Task requirements: Transcribe word for word the lines below from the line with "Terms of Service (426, 1211)" through the line with "819 694-0695 (71, 437)", ends included.

Stored data entries:
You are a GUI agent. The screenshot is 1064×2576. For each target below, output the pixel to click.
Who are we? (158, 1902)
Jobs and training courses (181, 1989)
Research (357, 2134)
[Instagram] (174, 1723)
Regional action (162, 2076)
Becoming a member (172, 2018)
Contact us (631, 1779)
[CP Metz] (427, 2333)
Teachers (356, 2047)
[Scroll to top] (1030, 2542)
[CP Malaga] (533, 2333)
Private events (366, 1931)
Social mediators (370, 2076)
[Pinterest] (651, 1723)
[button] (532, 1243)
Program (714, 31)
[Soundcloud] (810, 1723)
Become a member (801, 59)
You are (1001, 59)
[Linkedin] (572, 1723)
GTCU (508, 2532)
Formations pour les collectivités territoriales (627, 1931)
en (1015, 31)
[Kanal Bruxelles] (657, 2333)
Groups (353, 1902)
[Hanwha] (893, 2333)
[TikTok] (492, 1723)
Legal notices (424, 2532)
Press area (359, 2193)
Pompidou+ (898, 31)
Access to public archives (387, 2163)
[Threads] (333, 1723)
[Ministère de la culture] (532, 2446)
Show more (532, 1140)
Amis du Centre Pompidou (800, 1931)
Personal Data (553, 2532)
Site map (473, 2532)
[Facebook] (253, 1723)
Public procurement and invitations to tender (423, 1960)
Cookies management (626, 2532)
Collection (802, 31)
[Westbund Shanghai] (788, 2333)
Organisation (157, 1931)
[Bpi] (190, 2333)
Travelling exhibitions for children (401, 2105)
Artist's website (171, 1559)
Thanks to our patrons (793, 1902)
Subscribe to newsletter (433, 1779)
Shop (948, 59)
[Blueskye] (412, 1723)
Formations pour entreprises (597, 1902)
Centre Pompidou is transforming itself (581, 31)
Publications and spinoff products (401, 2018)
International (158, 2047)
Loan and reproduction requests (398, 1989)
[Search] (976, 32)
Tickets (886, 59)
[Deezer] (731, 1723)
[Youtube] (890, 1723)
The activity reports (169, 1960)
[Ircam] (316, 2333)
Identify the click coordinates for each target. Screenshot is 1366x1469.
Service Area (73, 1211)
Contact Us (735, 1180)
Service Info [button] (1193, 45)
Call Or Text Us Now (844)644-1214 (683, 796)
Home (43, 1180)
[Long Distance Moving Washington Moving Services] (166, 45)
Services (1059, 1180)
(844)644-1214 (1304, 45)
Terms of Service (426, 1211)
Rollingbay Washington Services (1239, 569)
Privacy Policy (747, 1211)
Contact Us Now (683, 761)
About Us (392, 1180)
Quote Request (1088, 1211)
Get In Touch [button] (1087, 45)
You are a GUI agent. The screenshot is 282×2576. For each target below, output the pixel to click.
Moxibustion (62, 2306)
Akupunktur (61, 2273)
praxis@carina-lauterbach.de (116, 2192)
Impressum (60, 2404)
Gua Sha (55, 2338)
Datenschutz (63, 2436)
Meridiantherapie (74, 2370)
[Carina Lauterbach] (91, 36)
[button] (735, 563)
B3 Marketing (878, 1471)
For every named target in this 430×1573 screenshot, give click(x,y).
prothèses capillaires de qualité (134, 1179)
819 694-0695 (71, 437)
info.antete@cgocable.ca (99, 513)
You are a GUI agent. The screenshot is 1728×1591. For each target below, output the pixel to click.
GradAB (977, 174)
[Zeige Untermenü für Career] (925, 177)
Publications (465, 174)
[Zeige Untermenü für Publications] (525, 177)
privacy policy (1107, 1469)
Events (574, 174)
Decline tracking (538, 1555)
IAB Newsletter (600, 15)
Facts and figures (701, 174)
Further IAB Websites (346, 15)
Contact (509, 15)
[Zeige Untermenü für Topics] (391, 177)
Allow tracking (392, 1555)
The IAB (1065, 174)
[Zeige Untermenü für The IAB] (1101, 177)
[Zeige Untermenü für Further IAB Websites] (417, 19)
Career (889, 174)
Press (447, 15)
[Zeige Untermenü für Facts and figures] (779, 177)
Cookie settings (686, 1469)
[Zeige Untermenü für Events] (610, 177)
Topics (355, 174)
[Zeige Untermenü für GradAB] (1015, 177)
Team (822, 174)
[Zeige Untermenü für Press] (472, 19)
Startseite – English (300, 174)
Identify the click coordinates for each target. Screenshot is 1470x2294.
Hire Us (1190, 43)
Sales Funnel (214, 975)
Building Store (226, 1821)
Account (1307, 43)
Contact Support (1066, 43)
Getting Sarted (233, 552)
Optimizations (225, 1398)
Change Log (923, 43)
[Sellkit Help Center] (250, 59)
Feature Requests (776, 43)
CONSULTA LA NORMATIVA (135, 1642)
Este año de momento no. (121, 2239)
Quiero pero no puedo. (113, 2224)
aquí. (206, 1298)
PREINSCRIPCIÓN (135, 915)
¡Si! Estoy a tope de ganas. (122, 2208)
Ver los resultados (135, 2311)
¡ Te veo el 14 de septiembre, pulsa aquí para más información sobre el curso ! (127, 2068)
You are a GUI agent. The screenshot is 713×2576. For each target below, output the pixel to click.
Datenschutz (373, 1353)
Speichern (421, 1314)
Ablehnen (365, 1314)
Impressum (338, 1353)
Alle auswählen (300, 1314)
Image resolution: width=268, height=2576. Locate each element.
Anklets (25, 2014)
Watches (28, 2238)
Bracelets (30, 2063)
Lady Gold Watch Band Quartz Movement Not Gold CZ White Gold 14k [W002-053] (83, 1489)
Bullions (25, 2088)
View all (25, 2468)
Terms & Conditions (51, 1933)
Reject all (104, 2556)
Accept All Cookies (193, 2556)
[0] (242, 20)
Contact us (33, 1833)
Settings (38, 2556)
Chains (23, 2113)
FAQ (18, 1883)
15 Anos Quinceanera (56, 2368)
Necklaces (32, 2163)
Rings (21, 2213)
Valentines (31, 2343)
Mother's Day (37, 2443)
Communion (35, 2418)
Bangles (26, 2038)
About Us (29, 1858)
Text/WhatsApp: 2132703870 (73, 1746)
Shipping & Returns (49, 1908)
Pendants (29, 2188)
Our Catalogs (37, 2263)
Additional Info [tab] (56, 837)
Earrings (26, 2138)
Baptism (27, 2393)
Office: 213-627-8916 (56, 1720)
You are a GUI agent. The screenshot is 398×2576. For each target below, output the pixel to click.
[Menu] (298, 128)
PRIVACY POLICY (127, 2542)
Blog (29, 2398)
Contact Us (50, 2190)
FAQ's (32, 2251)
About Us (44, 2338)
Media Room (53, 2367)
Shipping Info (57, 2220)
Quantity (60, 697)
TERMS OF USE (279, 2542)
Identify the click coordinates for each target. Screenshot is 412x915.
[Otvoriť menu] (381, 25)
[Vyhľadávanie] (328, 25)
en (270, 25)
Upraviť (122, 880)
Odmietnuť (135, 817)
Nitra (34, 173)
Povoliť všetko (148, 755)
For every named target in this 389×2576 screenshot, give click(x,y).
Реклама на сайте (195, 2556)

Solution to this exercise:
Terms of Service (426, 1211)
Rollingbay Washington Services (1239, 569)
Privacy Policy (747, 1211)
Contact Us Now (683, 761)
About Us (392, 1180)
Quote Request (1088, 1211)
Get In Touch [button] (1087, 45)
You are a GUI agent. The screenshot is 282×2576. For each target below, output the pixel to click.
Moxibustion (62, 2306)
Akupunktur (61, 2273)
praxis@carina-lauterbach.de (116, 2192)
Impressum (60, 2404)
Gua Sha (55, 2338)
Datenschutz (63, 2436)
Meridiantherapie (74, 2370)
[Carina Lauterbach] (91, 36)
[button] (735, 563)
B3 Marketing (878, 1471)
For every named target in this 430×1573 screenshot, give click(x,y).
prothèses capillaires de qualité (134, 1179)
819 694-0695 (71, 437)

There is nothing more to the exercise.